Shadows on a cloudy day
Gray. Rainy. Windy in my corner of Belgium.
I gather in the bus shelter with the others who are waiting for the bus to the Metro station. As usual, no one speaks. In America, there might have been a bit of idle chitchat, a comment about the horrid weather or someone saying they hope the bus arrives on time, but here there is a civil silence. We are all together but we are far apart.
When the bus arrives and I take my seat next to a fogged and rain streaked window, my mind wanders into prayer. Lately the list of people I know dealing with heartache or health problems or difficult situations seems especially long, and I use the silence and quiet hum of the bus ride to reach out across time and space to those in need: a young woman in unrelenting pain, high risk pregnancies, a baby that needs a liver transplant, a friend awaiting biopsy results, a woman who has had sinus surgery, a former neighbor battling cancer, E’s mom struggling to walk again, and toughest of all, a little girl we know who appears to have a massive tumor on her kidney.

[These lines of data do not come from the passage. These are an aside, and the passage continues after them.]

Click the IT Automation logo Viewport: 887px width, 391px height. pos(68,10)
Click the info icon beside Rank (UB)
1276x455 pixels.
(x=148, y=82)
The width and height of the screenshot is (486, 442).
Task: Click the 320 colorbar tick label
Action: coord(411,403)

My bus journey ends, and then my Metro trip begins. Traveling in a bubble of anonymity, I continue to string prayers along like beads, trying to focus and visualize each person, each need.
At Arts-Loi, I step off the Metro and straight into a crisis. Someone has collapsed onto the station floor and is surrounded by several people kneeling nearby. I see black oxfords and pants, a pale face turned to one side with brown hair spilling across the brow, eyes closed, breasts rising and falling underneath a forest green t-shirt, movements that make me think “seizure.”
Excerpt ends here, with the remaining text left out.